1. A traffic monitoring system, the system comprising: at least one sensor station, wherein the at least one sensor station comprises at least one optical fibre sensor deployed in a highway, wherein the at least one optical fibre sensor comprises: a former, an optical fibre wound on the former, a casing and a compliant material provided between the casing and the former; such that the compliant material reduces the sensitivity of the sensor; and an interferometric interrogation system, wherein the interferometric interrogation system is responsive to an optical phase shift produced in the at least one optical fibre sensor due to a force applied by a vehicle passing the at least one sensor station.
2. A system according to claim 1 , wherein the interferometric interrogation system comprises a reflectometric interferometric interrogation system.
3. A system according to claim 2 , wherein the interferometric interrogation system comprises a pulsed reflectometric interferometric interrogation system.

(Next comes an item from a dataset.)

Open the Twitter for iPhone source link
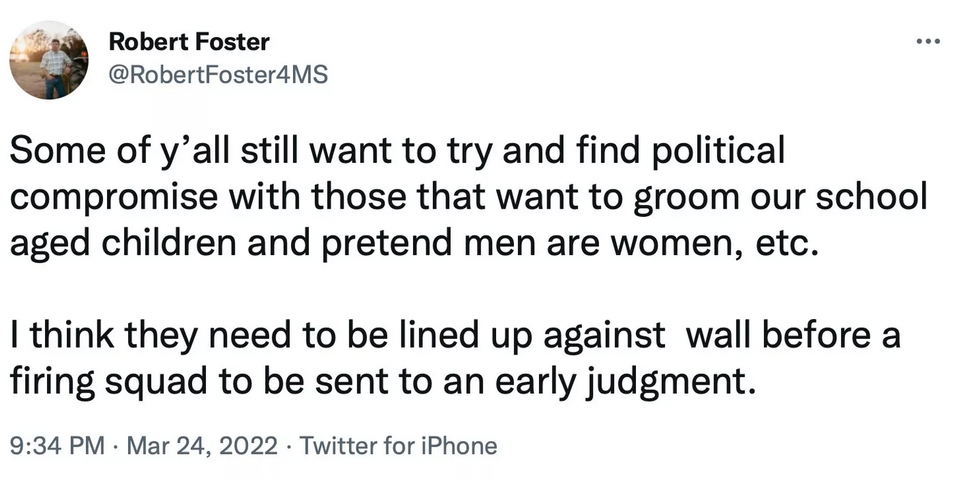 [x=398, y=444]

4. A system according to claim 1 , wherein the optical fibre sensor further comprises at least one semi-reflective element coupled to the optical fibre.
5. A system according to claim 4 , wherein the semi-reflective element is either a fibre optic X-coupler with one port mirrored or a Bragg grating.

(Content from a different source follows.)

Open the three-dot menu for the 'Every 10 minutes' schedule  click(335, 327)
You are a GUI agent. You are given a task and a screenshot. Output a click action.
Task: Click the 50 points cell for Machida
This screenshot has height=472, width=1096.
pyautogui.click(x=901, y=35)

6. A system according to claim 1 , wherein the former comprises a cylindrical bar incorporating a helical groove.
7. A system according to claim 6 , wherein the optical fibre is wound in co-operation with the helical groove.
8. A system according to claim 1 , wherein the compliant material is one of a grease, a resin or a plastic.
9. A system according to claim 1 , comprising a plurality of sensor stations, wherein adjacent stations are connected together by a length of optical fibre.
10. A system according to claim 9 , wherein the length of optical fibre connecting adjacent sensor stations is between 100 m and 5000 m.
11. A system according to claim 1 , wherein each sensor station comprises a plurality of optical fibre sensors.
12. A system according to claim 11 , wherein each sensor station comprises at least one optical fibre sensor per lane of the highway.
13. A system according to claim 11 , wherein each sensor station comprises at least two optical fibre sensors, separated from each other by a known distance, per lane of the highway.
14. A system according to claim 13 , wherein the known distance is between 0.5 and 5 m.
15. A system according to claim 1 , wherein each sensor is deployed so that its longest dimension is substantially in the plane of the highway and substantially perpendicular to the direction of traffic flow on the highway.
16. A system according to claim 1 , wherein the longest dimension of each sensor is substantially equal to the lane width of the highway.
17. A system according to claim 1 , wherein each sensor is deployed beneath the surface of the highway.
18. A method for monitoring traffic, the method comprising the steps of: providing a plurality of sensor stations on a highway; deploying a plurality of optical fibre sensors at each sensor station; wherein each optical fibre sensor comprises: a former, an optical fibre wound on the former, a casing and a compliant material provided between the casing and the former; such that the compliant material reduces the sensitivity of the sensor; interfacing each optical fibre sensor to an interferometric interrogation system, employing time division multiplexing such that the interrogation system is adapted to monitor an output of each optical fibre sensor substantially simultaneously; and using the output of each optical fibre sensor to derive data relating to the traffic passing each sensor station.
19. A method according to claim 18 , further employing wavelength division multiplexing such that the number of optical fibre sensors which the interrogation system is adapted to monitor is increased.
20. A method according to claim 18 , further employing spatial division multiplexing such that the number of optical fibre sensors which the interrogation system is adapted to monitor is increased.
21. A method according to claim 18 , wherein the data derived relates to vehicle speed.
22. A method according to claim 18 , wherein the data derived relates to vehicle weight.
23. A method according to any of claims 18 , wherein the data derived relates to traffic volume.
24. A method according to any of claims 18 , wherein the data derived relates to axle separation.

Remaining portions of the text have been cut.